MistKing Misting Systems by Jungle Hobbies Ltd

This is the bulkhead I use.


----------



## Coqui (Jan 17, 2013)

Totally agree with Cam 1941, I have the Mistking bulk head on all my tanks.


----------



## Aurust (Mar 4, 2017)

So how does this drain work? Does it just automatically drain once the water gets to the level of the strainer with a hose going to a drain bucket?

How high from the bottom of a viv do you usually drill the hole/put in the bulkhead?


----------



## Dane (Aug 19, 2004)

Aurust said:


> So how does this drain work? Does it just automatically drain once the water gets to the level of the strainer with a hose going to a drain bucket?
> 
> How high from the bottom of a viv do you usually drill the hole/put in the bulkhead?


The MistKing part linked in the earlier post is just a passive bulkhead that will allow you to plumb the outlet however you wish into a separate reservoir or drain. You would typically just drill your enclosure for the fitting at the height you wanted to maintain as your max water line. If you wanted to get creative, you could probably come up with a ball valve that would open the outlet at a predetermined height as well.
It's important to remember that all wastewater that has come in contact with your animals should be treated before being dumped into your local sewer system, etc. For this purpose, I usually strain out any solids (to be double bagged and disposed of), then add enough household bleach to the remaining water for a 10% solution. After a few days, I'll add dechlorinator to the water, and dump it down the drain.


----------



## jgragg (Nov 23, 2009)

"Just a drain" is, uh, hmm. Hmm.

You need a drain. Everybody needs a drain. Don't fight water, water wins. Just give it a pathway out.

It's simple gravity, if you put the drain on the bottom your false bottom will have only 1/8-1/4" of standing water in it (plus whatever might be able to wick up any aggregate substrate under there?), whereas if you put the drain on the side you can determine what your control elevation (waterline) will be. If you were doing some kind of aquaponic deal in the viv, maybe you might want some water down there, who knows? 
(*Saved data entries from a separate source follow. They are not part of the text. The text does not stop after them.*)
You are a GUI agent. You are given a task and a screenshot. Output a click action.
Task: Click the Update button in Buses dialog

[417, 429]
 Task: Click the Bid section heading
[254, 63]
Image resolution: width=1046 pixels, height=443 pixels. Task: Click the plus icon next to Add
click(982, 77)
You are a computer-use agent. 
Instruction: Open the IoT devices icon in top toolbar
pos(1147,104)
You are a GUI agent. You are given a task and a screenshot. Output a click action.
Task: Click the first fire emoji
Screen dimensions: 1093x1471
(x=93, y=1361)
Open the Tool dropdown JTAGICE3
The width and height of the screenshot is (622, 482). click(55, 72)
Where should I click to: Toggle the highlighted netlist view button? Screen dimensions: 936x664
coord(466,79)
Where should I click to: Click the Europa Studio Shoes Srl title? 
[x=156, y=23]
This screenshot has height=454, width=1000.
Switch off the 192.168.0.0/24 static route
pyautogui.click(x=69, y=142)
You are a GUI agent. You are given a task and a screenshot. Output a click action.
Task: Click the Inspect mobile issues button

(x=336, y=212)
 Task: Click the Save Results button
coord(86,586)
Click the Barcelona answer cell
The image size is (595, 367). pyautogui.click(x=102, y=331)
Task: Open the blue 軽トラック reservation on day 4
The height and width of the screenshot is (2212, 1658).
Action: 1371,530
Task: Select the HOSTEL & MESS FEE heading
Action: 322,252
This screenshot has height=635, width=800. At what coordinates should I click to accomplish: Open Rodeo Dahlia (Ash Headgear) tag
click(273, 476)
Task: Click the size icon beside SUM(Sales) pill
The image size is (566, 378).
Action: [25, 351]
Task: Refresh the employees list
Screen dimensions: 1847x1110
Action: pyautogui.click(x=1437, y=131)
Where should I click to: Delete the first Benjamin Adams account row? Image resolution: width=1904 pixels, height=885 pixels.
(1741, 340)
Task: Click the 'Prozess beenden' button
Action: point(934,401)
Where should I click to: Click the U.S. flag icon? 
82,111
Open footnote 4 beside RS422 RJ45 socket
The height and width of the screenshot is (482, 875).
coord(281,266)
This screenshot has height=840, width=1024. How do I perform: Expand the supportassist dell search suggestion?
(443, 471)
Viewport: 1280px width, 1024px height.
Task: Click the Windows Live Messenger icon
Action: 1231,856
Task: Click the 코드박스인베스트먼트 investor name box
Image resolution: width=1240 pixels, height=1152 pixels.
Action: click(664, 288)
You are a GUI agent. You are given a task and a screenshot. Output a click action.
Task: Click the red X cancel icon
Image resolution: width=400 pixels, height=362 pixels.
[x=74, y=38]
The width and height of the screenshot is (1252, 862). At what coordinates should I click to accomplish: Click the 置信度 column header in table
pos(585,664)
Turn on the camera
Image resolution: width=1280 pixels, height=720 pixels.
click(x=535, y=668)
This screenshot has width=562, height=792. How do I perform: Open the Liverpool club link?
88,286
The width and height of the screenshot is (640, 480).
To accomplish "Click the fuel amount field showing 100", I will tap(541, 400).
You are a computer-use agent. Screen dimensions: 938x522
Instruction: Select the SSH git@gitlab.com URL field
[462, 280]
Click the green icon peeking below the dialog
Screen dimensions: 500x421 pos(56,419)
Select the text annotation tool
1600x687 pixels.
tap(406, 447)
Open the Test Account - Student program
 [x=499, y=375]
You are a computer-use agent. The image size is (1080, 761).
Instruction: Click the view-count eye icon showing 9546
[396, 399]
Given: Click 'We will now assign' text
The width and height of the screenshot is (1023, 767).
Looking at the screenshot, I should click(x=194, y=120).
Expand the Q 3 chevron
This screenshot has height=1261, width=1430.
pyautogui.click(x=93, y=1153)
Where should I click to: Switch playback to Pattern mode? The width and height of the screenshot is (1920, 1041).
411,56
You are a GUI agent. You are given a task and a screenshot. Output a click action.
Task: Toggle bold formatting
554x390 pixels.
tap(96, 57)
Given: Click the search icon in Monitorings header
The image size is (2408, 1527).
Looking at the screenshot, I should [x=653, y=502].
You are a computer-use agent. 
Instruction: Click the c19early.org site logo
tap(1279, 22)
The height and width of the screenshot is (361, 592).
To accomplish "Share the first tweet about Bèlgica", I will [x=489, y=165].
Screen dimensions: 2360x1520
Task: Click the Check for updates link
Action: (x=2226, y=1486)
Or, you can use the strainer as the control point for pond depth, if you want a simple easy water feature (without plans for tads). Use epoxy or silicone to fill up the strainer holes up to the point you want the water level. Just watch for strainer clogs! (This could suggest a use for a second bulkhead, at the "oh sh** water level"...)

Good luck, have fun.

cheers


----------



## smatthew (Nov 21, 2016)

You can put the drain on the bottom of the side of the tank and just set-up an external standpipe to control the water depth. For instance - if you have a bulkhead on the side of your tank, you can connect half of a foot of tubing onto it, and connect that to a T fitting. Leave one leg of the T-fitting pointed up, put a drain hose on the other leg, and tape it to the back of your viv at your preferred water level. The T fitting prevents a siphon from being started.


----------



## Aurust (Mar 4, 2017)

So for those of you that have a bulkhead drilled into the bottom, does it get in the way? I'm trying to imagine how this works with putting the terrarium on a stand/table?


----------



## RasecEsp (Jan 7, 2016)

You have to drill the stand too.


----------



## Pumilo (Sep 4, 2010)

RasecEsp said:


> You have to drill the stand too.


Not if you drill the back pane of glass, right near the bottom. It works slick and you don't need to mod your stand. Bakers rack style frog racks require a back drain, if one is used. You can't really drill out a baker's rack.


----------



## Xan (Jun 4, 2015)

Put a length of pvc pipe in one corner of the viv, running all the way down to the false bottom. Stick a cap on it (bought from the same place you bought the piece of pipe) so frogs and flies can't climb down there. When the water level gets too high, use a $5 hand pump to run a tube down the pipe and suck out the water. Easy, cheap, and no risk of your tank leaking. I got the idea from another thread on this forum and it works perfectly. Only issue is the aesthetic one: having a permanent piece of white pipe in one corner of your viv.


----------



## Ed (Sep 19, 2004)

Pumilo said:


> Not if you drill the back pane of glass, right near the bottom. It works slick and you don't need to mod your stand. Bakers rack style frog racks require a back drain, if one is used. You can't really drill out a baker's rack.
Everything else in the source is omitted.